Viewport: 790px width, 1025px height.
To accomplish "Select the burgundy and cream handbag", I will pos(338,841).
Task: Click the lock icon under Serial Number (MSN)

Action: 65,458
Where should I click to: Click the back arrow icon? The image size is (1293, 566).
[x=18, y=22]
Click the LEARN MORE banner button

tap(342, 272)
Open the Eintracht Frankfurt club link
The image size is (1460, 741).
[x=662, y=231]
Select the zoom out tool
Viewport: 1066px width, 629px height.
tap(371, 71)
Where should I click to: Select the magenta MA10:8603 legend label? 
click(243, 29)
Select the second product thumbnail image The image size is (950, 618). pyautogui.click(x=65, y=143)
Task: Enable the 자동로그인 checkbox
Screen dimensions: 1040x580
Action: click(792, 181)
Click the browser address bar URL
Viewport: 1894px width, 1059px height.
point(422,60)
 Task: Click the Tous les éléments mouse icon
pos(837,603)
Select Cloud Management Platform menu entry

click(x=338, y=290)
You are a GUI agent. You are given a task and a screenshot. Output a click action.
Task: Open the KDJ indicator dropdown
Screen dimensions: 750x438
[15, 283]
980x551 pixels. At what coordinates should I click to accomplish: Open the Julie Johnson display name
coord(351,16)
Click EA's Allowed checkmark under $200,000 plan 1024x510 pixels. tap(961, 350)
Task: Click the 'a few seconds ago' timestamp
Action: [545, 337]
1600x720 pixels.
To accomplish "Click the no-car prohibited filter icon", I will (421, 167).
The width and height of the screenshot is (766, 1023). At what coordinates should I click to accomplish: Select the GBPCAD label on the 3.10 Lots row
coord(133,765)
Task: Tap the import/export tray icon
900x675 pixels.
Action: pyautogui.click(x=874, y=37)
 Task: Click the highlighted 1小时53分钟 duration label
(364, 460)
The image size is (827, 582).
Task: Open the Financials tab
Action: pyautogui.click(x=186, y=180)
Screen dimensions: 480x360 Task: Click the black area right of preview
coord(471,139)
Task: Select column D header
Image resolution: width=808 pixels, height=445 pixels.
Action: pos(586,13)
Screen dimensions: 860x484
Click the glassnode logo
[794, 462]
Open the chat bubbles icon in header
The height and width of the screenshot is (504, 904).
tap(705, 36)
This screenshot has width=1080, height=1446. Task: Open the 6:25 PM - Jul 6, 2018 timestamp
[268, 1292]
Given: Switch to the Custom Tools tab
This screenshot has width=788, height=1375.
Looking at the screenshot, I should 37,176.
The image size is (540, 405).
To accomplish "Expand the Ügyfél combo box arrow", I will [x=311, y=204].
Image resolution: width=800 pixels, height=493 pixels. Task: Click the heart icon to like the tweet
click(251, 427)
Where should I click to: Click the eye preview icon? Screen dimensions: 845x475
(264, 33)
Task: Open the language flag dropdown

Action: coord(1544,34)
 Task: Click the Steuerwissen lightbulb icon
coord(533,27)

________________

* **Requirement**
Each record above should be returned exactly as written.

* **Exercise answer**
Viewport: 790px width, 1025px height.
To accomplish "Select the burgundy and cream handbag", I will pos(338,841).
Task: Click the lock icon under Serial Number (MSN)

Action: 65,458
Where should I click to: Click the back arrow icon? The image size is (1293, 566).
[x=18, y=22]
Click the LEARN MORE banner button

tap(342, 272)
Open the Eintracht Frankfurt club link
The image size is (1460, 741).
[x=662, y=231]
Select the zoom out tool
Viewport: 1066px width, 629px height.
tap(371, 71)
Where should I click to: Select the magenta MA10:8603 legend label? 
click(243, 29)
Select the second product thumbnail image The image size is (950, 618). pyautogui.click(x=65, y=143)
Task: Enable the 자동로그인 checkbox
Screen dimensions: 1040x580
Action: click(792, 181)
Click the browser address bar URL
Viewport: 1894px width, 1059px height.
point(422,60)
 Task: Click the Tous les éléments mouse icon
pos(837,603)
Select Cloud Management Platform menu entry

click(x=338, y=290)
You are a GUI agent. You are given a task and a screenshot. Output a click action.
Task: Open the KDJ indicator dropdown
Screen dimensions: 750x438
[15, 283]
980x551 pixels. At what coordinates should I click to accomplish: Open the Julie Johnson display name
coord(351,16)
Click EA's Allowed checkmark under $200,000 plan 1024x510 pixels. tap(961, 350)
Task: Click the 'a few seconds ago' timestamp
Action: [545, 337]
1600x720 pixels.
To accomplish "Click the no-car prohibited filter icon", I will (421, 167).
The width and height of the screenshot is (766, 1023). At what coordinates should I click to accomplish: Select the GBPCAD label on the 3.10 Lots row
coord(133,765)
Task: Tap the import/export tray icon
900x675 pixels.
Action: pyautogui.click(x=874, y=37)
 Task: Click the highlighted 1小时53分钟 duration label
(364, 460)
The image size is (827, 582).
Task: Open the Financials tab
Action: pyautogui.click(x=186, y=180)
Screen dimensions: 480x360 Task: Click the black area right of preview
coord(471,139)
Task: Select column D header
Image resolution: width=808 pixels, height=445 pixels.
Action: pos(586,13)
Screen dimensions: 860x484
Click the glassnode logo
[794, 462]
Open the chat bubbles icon in header
The height and width of the screenshot is (504, 904).
tap(705, 36)
This screenshot has width=1080, height=1446. Task: Open the 6:25 PM - Jul 6, 2018 timestamp
[268, 1292]
Given: Switch to the Custom Tools tab
This screenshot has width=788, height=1375.
Looking at the screenshot, I should 37,176.
The image size is (540, 405).
To accomplish "Expand the Ügyfél combo box arrow", I will [x=311, y=204].
Image resolution: width=800 pixels, height=493 pixels. Task: Click the heart icon to like the tweet
click(251, 427)
Where should I click to: Click the eye preview icon? Screen dimensions: 845x475
(264, 33)
Task: Open the language flag dropdown

Action: coord(1544,34)
 Task: Click the Steuerwissen lightbulb icon
coord(533,27)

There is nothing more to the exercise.